**Source material:**

^^^^

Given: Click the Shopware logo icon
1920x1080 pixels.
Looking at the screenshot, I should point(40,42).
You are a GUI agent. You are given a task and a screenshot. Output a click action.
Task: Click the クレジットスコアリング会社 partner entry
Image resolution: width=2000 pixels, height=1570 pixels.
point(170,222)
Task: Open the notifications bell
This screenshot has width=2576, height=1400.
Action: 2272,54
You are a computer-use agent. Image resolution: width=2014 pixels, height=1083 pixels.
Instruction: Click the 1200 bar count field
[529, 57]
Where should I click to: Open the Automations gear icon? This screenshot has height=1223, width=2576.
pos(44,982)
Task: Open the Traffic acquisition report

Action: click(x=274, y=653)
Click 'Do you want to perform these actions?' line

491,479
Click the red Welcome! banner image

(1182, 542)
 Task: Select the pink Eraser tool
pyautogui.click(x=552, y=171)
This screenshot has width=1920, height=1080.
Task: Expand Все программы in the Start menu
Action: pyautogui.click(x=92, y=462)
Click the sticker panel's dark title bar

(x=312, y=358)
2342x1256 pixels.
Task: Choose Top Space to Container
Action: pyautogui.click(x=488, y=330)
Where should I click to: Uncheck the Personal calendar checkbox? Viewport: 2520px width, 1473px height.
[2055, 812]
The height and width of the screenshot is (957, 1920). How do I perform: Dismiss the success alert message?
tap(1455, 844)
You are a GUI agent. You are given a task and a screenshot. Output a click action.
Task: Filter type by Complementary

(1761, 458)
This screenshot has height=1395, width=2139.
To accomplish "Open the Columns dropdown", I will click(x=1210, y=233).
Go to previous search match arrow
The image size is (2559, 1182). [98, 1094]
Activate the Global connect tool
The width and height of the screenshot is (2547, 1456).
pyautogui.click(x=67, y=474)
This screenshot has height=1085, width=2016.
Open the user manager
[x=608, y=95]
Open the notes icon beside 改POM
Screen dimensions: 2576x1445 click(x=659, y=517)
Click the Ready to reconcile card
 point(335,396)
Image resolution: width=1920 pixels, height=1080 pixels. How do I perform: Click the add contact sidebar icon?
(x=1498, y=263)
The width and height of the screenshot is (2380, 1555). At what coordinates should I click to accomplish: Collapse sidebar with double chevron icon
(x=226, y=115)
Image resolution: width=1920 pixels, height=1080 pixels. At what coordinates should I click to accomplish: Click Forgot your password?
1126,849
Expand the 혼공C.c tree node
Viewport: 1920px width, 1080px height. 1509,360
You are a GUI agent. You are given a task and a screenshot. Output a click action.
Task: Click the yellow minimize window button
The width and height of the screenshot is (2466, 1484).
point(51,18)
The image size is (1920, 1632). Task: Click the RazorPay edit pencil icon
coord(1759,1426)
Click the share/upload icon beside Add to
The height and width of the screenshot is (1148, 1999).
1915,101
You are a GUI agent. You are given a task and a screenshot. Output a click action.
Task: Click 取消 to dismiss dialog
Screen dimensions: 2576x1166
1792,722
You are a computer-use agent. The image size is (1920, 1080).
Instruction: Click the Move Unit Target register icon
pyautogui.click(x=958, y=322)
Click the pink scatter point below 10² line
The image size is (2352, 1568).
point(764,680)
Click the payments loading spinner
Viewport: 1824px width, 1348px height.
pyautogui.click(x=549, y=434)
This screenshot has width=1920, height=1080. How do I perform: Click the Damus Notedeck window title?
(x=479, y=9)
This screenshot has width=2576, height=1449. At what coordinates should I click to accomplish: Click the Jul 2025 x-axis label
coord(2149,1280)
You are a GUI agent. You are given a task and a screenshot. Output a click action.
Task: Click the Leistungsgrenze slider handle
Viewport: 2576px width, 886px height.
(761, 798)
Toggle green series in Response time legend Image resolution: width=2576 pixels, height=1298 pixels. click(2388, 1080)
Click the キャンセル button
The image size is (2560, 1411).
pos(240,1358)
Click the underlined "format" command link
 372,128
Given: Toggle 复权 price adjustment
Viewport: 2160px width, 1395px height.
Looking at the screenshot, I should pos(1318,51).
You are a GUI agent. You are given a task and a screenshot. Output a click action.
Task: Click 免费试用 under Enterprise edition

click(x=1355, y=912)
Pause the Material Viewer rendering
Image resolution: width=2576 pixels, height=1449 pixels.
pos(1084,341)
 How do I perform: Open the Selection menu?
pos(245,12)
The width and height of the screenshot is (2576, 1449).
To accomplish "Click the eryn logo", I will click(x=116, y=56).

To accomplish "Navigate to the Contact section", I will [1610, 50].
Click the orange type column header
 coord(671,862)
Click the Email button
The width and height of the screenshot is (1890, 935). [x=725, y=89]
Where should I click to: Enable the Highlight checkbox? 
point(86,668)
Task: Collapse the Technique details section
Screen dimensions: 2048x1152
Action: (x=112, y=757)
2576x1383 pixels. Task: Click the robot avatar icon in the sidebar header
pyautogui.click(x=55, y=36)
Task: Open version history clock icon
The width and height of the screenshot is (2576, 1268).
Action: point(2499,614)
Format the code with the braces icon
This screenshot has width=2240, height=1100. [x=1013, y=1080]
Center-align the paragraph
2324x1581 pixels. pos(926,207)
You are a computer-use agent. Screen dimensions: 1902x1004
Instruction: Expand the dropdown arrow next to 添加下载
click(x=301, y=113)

^^^^

**Exercise details:** Return the entries above, every line intact.

**Response to this exercise:**
Given: Click the Shopware logo icon
1920x1080 pixels.
Looking at the screenshot, I should point(40,42).
You are a GUI agent. You are given a task and a screenshot. Output a click action.
Task: Click the クレジットスコアリング会社 partner entry
Image resolution: width=2000 pixels, height=1570 pixels.
point(170,222)
Task: Open the notifications bell
This screenshot has width=2576, height=1400.
Action: 2272,54
You are a computer-use agent. Image resolution: width=2014 pixels, height=1083 pixels.
Instruction: Click the 1200 bar count field
[529, 57]
Where should I click to: Open the Automations gear icon? This screenshot has height=1223, width=2576.
pos(44,982)
Task: Open the Traffic acquisition report

Action: click(x=274, y=653)
Click 'Do you want to perform these actions?' line

491,479
Click the red Welcome! banner image

(1182, 542)
 Task: Select the pink Eraser tool
pyautogui.click(x=552, y=171)
This screenshot has width=1920, height=1080.
Task: Expand Все программы in the Start menu
Action: pyautogui.click(x=92, y=462)
Click the sticker panel's dark title bar

(x=312, y=358)
2342x1256 pixels.
Task: Choose Top Space to Container
Action: pyautogui.click(x=488, y=330)
Where should I click to: Uncheck the Personal calendar checkbox? Viewport: 2520px width, 1473px height.
[2055, 812]
The height and width of the screenshot is (957, 1920). How do I perform: Dismiss the success alert message?
tap(1455, 844)
You are a GUI agent. You are given a task and a screenshot. Output a click action.
Task: Filter type by Complementary

(1761, 458)
This screenshot has height=1395, width=2139.
To accomplish "Open the Columns dropdown", I will click(x=1210, y=233).
Go to previous search match arrow
The image size is (2559, 1182). [98, 1094]
Activate the Global connect tool
The width and height of the screenshot is (2547, 1456).
pyautogui.click(x=67, y=474)
This screenshot has height=1085, width=2016.
Open the user manager
[x=608, y=95]
Open the notes icon beside 改POM
Screen dimensions: 2576x1445 click(x=659, y=517)
Click the Ready to reconcile card
 point(335,396)
Image resolution: width=1920 pixels, height=1080 pixels. How do I perform: Click the add contact sidebar icon?
(x=1498, y=263)
The width and height of the screenshot is (2380, 1555). At what coordinates should I click to accomplish: Collapse sidebar with double chevron icon
(x=226, y=115)
Image resolution: width=1920 pixels, height=1080 pixels. At what coordinates should I click to accomplish: Click Forgot your password?
1126,849
Expand the 혼공C.c tree node
Viewport: 1920px width, 1080px height. 1509,360
You are a GUI agent. You are given a task and a screenshot. Output a click action.
Task: Click the yellow minimize window button
The width and height of the screenshot is (2466, 1484).
point(51,18)
The image size is (1920, 1632). Task: Click the RazorPay edit pencil icon
coord(1759,1426)
Click the share/upload icon beside Add to
The height and width of the screenshot is (1148, 1999).
1915,101
You are a GUI agent. You are given a task and a screenshot. Output a click action.
Task: Click 取消 to dismiss dialog
Screen dimensions: 2576x1166
1792,722
You are a computer-use agent. The image size is (1920, 1080).
Instruction: Click the Move Unit Target register icon
pyautogui.click(x=958, y=322)
Click the pink scatter point below 10² line
The image size is (2352, 1568).
point(764,680)
Click the payments loading spinner
Viewport: 1824px width, 1348px height.
pyautogui.click(x=549, y=434)
This screenshot has width=1920, height=1080. How do I perform: Click the Damus Notedeck window title?
(x=479, y=9)
This screenshot has width=2576, height=1449. At what coordinates should I click to accomplish: Click the Jul 2025 x-axis label
coord(2149,1280)
You are a GUI agent. You are given a task and a screenshot. Output a click action.
Task: Click the Leistungsgrenze slider handle
Viewport: 2576px width, 886px height.
(761, 798)
Toggle green series in Response time legend Image resolution: width=2576 pixels, height=1298 pixels. click(2388, 1080)
Click the キャンセル button
The image size is (2560, 1411).
pos(240,1358)
Click the underlined "format" command link
 372,128
Given: Toggle 复权 price adjustment
Viewport: 2160px width, 1395px height.
Looking at the screenshot, I should pos(1318,51).
You are a GUI agent. You are given a task and a screenshot. Output a click action.
Task: Click 免费试用 under Enterprise edition

click(x=1355, y=912)
Pause the Material Viewer rendering
Image resolution: width=2576 pixels, height=1449 pixels.
pos(1084,341)
 How do I perform: Open the Selection menu?
pos(245,12)
The width and height of the screenshot is (2576, 1449).
To accomplish "Click the eryn logo", I will click(x=116, y=56).

To accomplish "Navigate to the Contact section", I will [1610, 50].
Click the orange type column header
 coord(671,862)
Click the Email button
The width and height of the screenshot is (1890, 935). [x=725, y=89]
Where should I click to: Enable the Highlight checkbox? 
point(86,668)
Task: Collapse the Technique details section
Screen dimensions: 2048x1152
Action: (x=112, y=757)
2576x1383 pixels. Task: Click the robot avatar icon in the sidebar header
pyautogui.click(x=55, y=36)
Task: Open version history clock icon
The width and height of the screenshot is (2576, 1268).
Action: point(2499,614)
Format the code with the braces icon
This screenshot has width=2240, height=1100. [x=1013, y=1080]
Center-align the paragraph
2324x1581 pixels. pos(926,207)
You are a computer-use agent. Screen dimensions: 1902x1004
Instruction: Expand the dropdown arrow next to 添加下载
click(x=301, y=113)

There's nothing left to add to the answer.